▶ YOUR OBJECTIVE: Format the records below as a JSON array of strings, with one string per line. Skip blank lines and leave out the pictures.

[Records drawn from a dataset]
===============

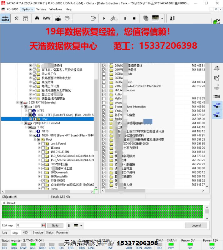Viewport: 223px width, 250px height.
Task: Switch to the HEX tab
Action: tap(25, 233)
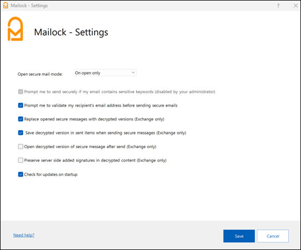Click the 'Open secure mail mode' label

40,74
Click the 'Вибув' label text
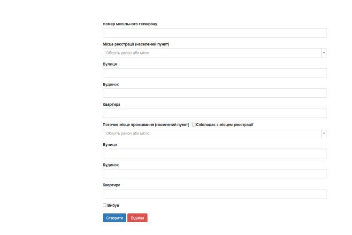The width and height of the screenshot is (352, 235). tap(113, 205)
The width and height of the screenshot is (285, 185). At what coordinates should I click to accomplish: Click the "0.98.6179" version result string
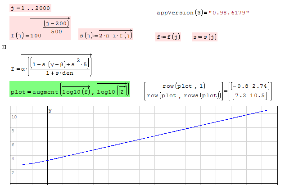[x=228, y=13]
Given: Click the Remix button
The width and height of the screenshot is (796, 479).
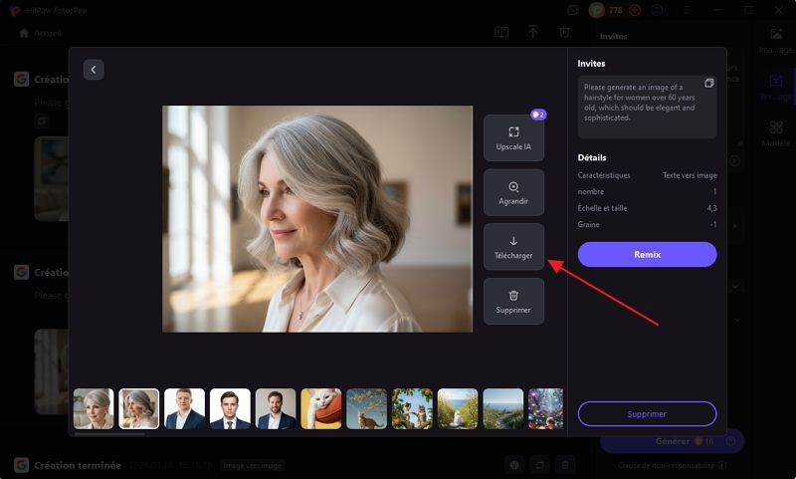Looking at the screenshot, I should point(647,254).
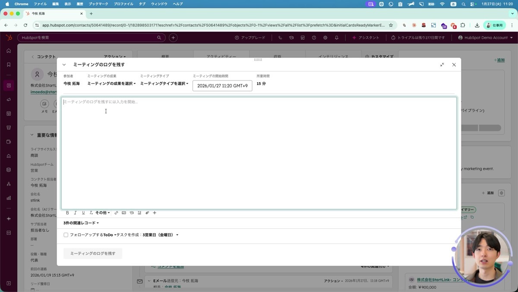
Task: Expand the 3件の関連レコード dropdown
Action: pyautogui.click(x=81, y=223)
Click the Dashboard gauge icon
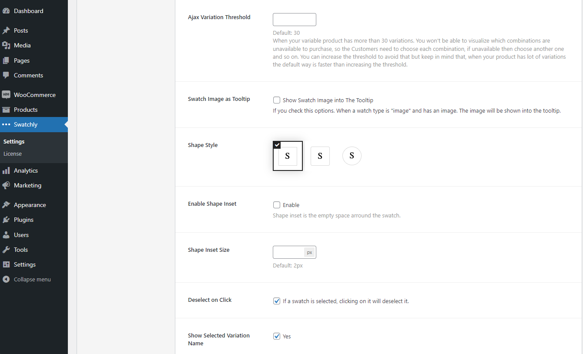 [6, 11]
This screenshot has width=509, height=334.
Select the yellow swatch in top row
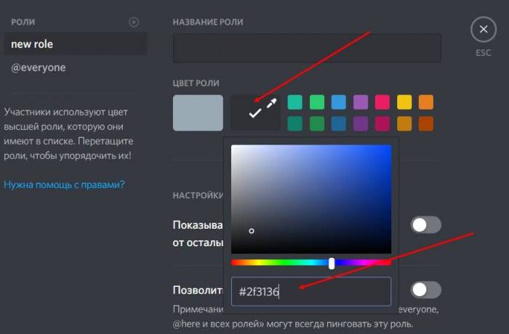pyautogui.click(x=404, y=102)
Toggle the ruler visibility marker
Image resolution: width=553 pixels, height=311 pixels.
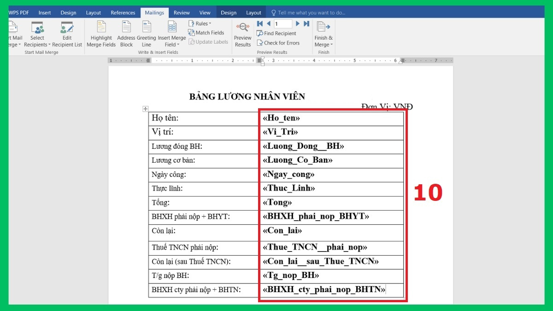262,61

===============

▶ THE OUTPUT:
[
  "Viewport: 223px width, 250px height.",
  "Task: Switch to the HEX tab",
  "Action: tap(25, 233)",
  "Click the 'Open secure mail mode' label",
  "40,74",
  "Click the 'Вибув' label text",
  "The width and height of the screenshot is (352, 235). tap(113, 205)",
  "The width and height of the screenshot is (285, 185). At what coordinates should I click to accomplish: Click the \"0.98.6179\" version result string",
  "[x=228, y=13]",
  "Given: Click the Remix button",
  "The width and height of the screenshot is (796, 479).",
  "Looking at the screenshot, I should point(647,254).",
  "Task: Expand the 3件の関連レコード dropdown",
  "Action: pyautogui.click(x=81, y=223)",
  "Click the Dashboard gauge icon",
  " [6, 11]",
  "This screenshot has width=509, height=334.",
  "Select the yellow swatch in top row",
  "pyautogui.click(x=404, y=102)",
  "Toggle the ruler visibility marker",
  "Image resolution: width=553 pixels, height=311 pixels.",
  "262,61"
]